* START PROVIDED RECORDS *

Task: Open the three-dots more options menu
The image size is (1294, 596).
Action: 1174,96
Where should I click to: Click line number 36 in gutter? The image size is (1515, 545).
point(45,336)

* END PROVIDED RECORDS *
* START PROVIDED RECORDS *

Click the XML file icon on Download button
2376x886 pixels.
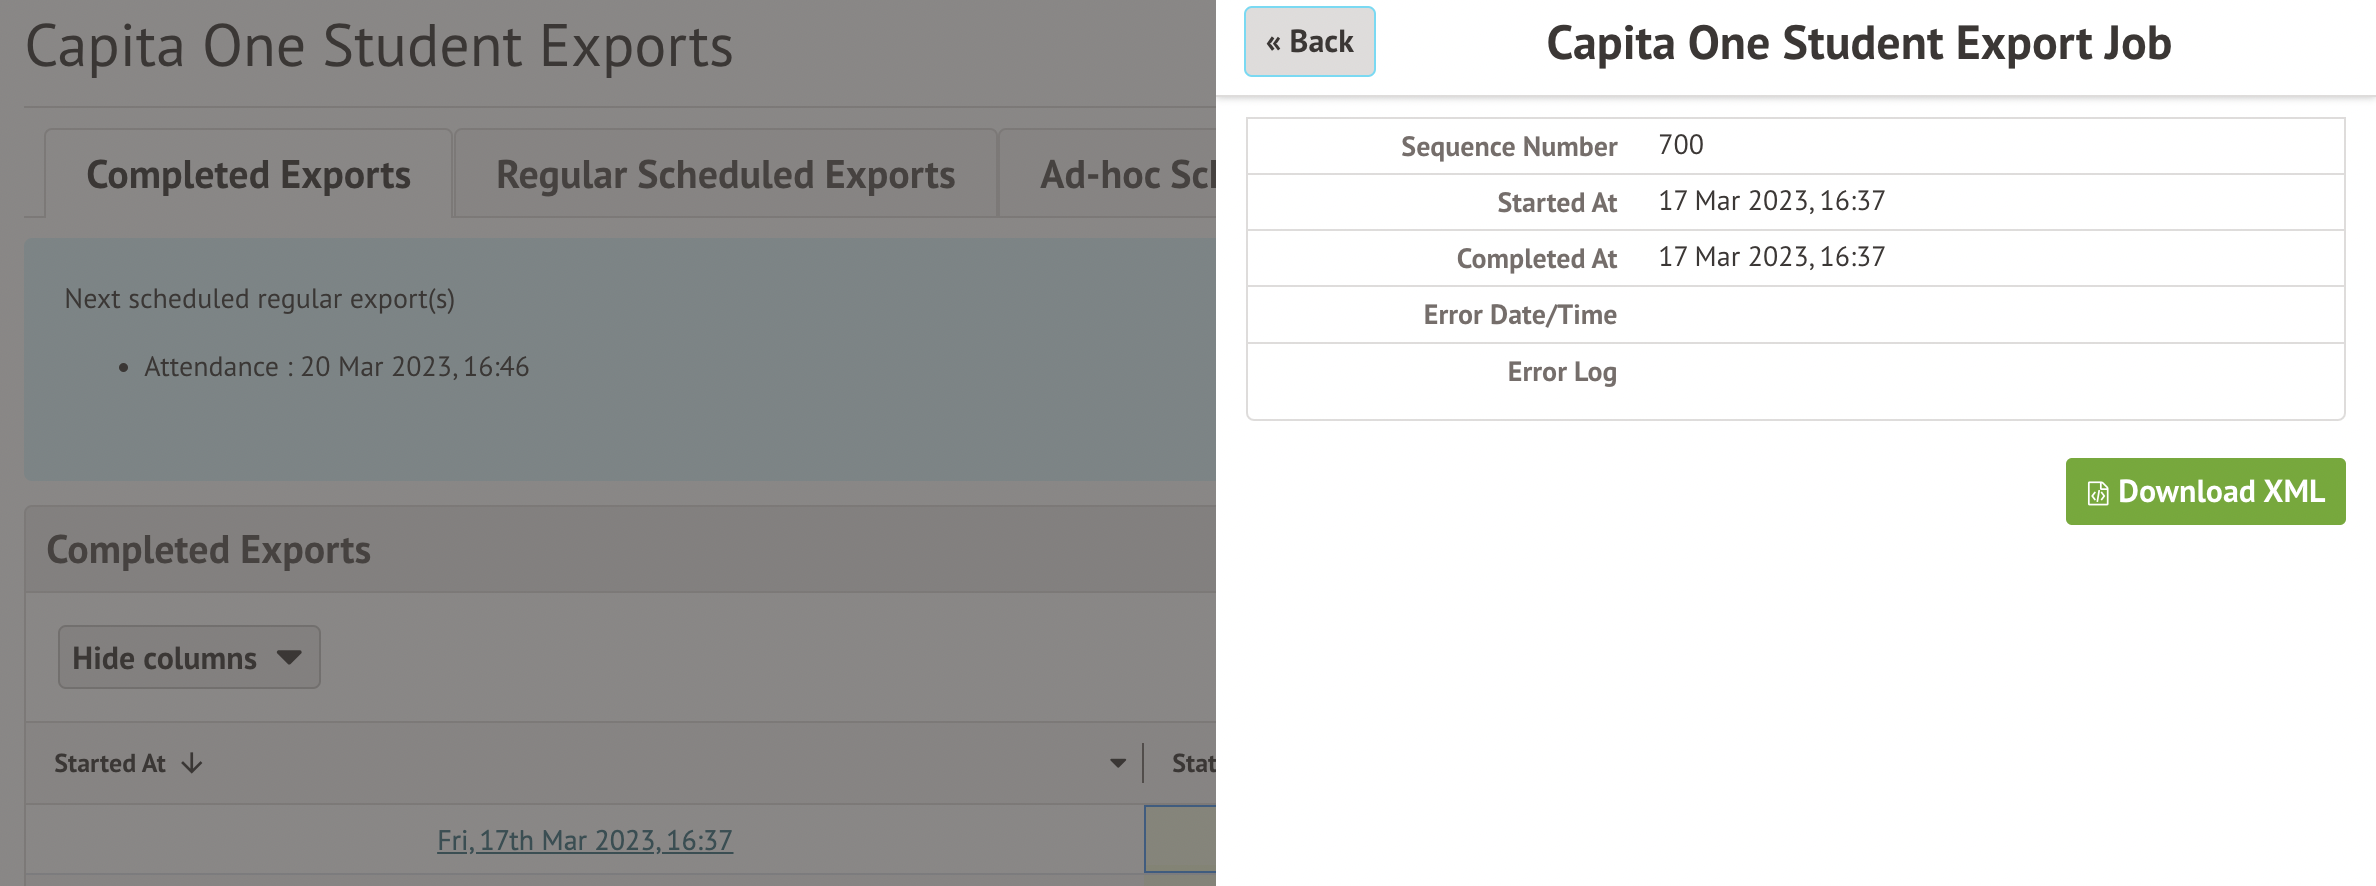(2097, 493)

* END PROVIDED RECORDS *
* START PROVIDED RECORDS *

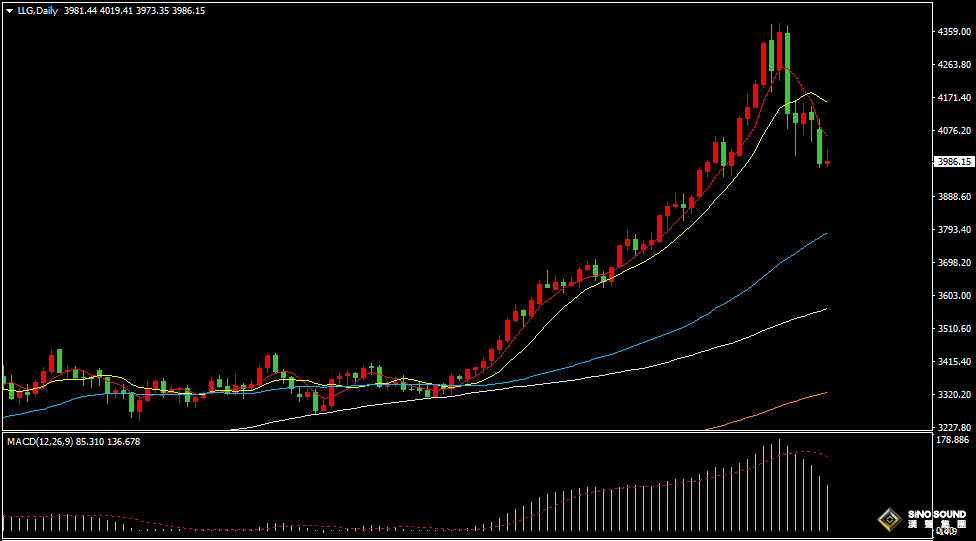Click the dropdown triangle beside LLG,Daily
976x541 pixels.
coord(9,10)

* END PROVIDED RECORDS *

→ PROBLEM TO SOLVE:
Copy out the entries word for word, starting at the line that contains "Task: Open the three-dots more options menu" and ending at the line that contains "point(45,336)", with both of those lines included.

→ FULL SOLUTION:
Task: Open the three-dots more options menu
The image size is (1294, 596).
Action: 1174,96
Where should I click to: Click line number 36 in gutter? The image size is (1515, 545).
point(45,336)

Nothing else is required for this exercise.